## [REQUIRED ACTION]
From the line with "dal 01/01/2026 (83, 362)" to the line with "Art. 154 (32, 2102)", retype every line exactly, including those two, and leave out the rest of the data below.

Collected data
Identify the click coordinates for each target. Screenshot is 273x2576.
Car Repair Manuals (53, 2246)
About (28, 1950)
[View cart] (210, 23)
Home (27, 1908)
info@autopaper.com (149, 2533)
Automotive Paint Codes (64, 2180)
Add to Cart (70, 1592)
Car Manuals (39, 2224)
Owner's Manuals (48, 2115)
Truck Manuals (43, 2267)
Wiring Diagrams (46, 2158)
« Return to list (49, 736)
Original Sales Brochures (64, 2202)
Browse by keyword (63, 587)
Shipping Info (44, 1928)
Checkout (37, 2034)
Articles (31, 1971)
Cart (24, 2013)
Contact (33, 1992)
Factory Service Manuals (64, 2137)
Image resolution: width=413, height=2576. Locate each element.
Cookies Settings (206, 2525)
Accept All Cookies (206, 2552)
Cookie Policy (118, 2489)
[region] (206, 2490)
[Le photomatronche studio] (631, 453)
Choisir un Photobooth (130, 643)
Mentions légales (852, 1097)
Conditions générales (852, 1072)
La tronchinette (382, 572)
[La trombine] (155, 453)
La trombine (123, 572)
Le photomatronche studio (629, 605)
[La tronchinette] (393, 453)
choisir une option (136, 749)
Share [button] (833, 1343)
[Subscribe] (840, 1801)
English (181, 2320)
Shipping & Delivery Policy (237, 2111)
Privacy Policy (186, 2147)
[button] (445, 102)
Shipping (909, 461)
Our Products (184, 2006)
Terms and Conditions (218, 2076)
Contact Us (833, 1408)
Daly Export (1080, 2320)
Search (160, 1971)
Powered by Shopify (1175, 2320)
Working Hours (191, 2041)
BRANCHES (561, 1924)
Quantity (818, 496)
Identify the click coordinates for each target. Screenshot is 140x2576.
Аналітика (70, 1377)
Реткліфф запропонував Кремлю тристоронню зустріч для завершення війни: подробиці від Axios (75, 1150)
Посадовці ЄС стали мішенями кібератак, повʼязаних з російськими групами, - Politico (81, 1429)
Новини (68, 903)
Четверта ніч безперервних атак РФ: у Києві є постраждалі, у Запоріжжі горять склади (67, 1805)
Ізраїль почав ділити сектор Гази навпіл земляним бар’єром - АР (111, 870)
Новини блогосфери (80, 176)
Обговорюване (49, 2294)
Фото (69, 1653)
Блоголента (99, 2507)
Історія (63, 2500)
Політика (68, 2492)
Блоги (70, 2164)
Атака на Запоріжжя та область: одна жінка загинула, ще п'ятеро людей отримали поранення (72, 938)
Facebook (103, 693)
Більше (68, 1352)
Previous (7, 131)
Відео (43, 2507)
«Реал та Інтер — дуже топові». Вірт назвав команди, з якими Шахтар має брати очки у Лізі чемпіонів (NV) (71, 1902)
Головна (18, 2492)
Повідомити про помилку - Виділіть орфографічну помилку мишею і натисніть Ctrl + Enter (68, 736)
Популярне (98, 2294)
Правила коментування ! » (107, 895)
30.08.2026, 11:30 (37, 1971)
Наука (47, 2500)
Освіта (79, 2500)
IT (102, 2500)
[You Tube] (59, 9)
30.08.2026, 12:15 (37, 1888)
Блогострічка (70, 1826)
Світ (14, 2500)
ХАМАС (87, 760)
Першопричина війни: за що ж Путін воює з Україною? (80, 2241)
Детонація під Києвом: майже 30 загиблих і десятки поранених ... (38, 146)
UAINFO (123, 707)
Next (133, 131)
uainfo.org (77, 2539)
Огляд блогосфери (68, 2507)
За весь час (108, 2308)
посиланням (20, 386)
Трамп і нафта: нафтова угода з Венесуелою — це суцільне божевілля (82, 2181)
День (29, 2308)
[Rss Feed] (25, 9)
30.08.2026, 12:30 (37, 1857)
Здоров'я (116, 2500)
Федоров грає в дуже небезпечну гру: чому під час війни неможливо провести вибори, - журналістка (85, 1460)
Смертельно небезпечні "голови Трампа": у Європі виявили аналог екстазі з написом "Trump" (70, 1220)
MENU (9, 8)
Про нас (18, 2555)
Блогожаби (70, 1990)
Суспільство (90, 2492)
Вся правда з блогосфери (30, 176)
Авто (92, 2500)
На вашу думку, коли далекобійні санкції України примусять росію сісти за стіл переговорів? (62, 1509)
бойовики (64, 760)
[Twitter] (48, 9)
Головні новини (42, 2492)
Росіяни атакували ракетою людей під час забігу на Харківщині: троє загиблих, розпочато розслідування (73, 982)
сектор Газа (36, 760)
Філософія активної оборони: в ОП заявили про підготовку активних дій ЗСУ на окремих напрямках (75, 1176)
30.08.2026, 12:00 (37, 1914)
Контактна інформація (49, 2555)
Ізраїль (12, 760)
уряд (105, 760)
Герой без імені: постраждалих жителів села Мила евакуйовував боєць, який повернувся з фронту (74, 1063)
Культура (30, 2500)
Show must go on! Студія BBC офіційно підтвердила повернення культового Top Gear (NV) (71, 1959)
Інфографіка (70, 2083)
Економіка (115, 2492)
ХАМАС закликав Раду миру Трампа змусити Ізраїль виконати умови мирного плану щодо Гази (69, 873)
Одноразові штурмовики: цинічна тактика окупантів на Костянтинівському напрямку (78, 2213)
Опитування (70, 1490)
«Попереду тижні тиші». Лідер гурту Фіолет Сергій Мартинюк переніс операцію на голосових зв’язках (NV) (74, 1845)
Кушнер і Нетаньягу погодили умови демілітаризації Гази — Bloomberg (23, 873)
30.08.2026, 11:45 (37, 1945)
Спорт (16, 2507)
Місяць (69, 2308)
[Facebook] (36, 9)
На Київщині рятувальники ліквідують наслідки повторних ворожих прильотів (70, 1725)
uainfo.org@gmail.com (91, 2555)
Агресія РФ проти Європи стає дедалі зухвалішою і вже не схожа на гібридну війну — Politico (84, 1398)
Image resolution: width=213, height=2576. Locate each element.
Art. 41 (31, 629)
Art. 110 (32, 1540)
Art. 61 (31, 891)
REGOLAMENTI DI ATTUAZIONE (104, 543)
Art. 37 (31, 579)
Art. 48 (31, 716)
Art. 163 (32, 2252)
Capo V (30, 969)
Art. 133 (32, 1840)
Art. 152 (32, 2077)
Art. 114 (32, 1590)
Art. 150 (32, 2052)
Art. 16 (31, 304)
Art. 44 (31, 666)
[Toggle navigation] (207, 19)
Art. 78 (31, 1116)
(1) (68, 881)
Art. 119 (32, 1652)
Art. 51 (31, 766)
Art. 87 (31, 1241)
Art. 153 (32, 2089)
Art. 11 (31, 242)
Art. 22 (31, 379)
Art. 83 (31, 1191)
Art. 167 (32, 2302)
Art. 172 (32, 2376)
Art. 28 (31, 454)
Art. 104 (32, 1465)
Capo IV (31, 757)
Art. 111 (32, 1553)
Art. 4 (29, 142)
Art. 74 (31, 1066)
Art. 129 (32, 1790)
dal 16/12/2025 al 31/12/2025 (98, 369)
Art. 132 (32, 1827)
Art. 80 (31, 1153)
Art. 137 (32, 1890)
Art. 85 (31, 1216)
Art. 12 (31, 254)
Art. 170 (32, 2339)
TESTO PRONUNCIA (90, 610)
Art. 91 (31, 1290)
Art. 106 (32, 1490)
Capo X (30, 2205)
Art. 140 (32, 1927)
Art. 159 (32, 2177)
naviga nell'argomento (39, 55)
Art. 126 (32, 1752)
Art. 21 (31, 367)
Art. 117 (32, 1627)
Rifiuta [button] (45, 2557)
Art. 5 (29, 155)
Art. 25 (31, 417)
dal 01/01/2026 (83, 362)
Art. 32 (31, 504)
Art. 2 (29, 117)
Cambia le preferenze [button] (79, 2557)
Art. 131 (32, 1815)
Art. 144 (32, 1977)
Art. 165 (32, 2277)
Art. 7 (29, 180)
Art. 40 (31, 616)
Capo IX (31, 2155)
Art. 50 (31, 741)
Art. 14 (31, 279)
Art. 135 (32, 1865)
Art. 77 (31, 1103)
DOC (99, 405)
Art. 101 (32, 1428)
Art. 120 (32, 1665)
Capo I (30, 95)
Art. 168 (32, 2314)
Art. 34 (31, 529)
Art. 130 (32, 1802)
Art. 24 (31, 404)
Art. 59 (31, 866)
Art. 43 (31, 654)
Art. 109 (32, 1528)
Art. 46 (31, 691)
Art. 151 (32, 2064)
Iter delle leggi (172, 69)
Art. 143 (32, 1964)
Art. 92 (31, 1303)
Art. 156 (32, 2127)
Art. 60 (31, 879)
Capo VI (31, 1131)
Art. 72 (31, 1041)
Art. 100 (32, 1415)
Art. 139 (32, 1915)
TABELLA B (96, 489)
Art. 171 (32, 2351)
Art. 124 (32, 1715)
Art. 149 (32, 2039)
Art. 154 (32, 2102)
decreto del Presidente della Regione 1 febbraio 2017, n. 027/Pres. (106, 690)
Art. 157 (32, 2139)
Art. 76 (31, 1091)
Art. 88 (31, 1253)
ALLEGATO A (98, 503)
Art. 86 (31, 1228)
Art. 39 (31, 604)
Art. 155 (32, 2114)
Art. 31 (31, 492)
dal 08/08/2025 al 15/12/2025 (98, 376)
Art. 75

## [WRITTEN SOLUTION]
dal 01/01/2026 (83, 362)
Art. 32 (31, 504)
Art. 2 (29, 117)
Cambia le preferenze [button] (79, 2557)
Art. 131 (32, 1815)
Art. 144 (32, 1977)
Art. 165 (32, 2277)
Art. 7 (29, 180)
Art. 40 (31, 616)
Capo IX (31, 2155)
Art. 50 (31, 741)
Art. 14 (31, 279)
Art. 135 (32, 1865)
Art. 77 (31, 1103)
DOC (99, 405)
Art. 101 (32, 1428)
Art. 120 (32, 1665)
Capo I (30, 95)
Art. 168 (32, 2314)
Art. 34 (31, 529)
Art. 130 (32, 1802)
Art. 24 (31, 404)
Art. 59 (31, 866)
Art. 43 (31, 654)
Art. 109 (32, 1528)
Art. 46 (31, 691)
Art. 151 (32, 2064)
Iter delle leggi (172, 69)
Art. 143 (32, 1964)
Art. 92 (31, 1303)
Art. 156 (32, 2127)
Art. 60 (31, 879)
Capo VI (31, 1131)
Art. 72 (31, 1041)
Art. 100 (32, 1415)
Art. 139 (32, 1915)
TABELLA B (96, 489)
Art. 171 (32, 2351)
Art. 124 (32, 1715)
Art. 149 (32, 2039)
Art. 154 (32, 2102)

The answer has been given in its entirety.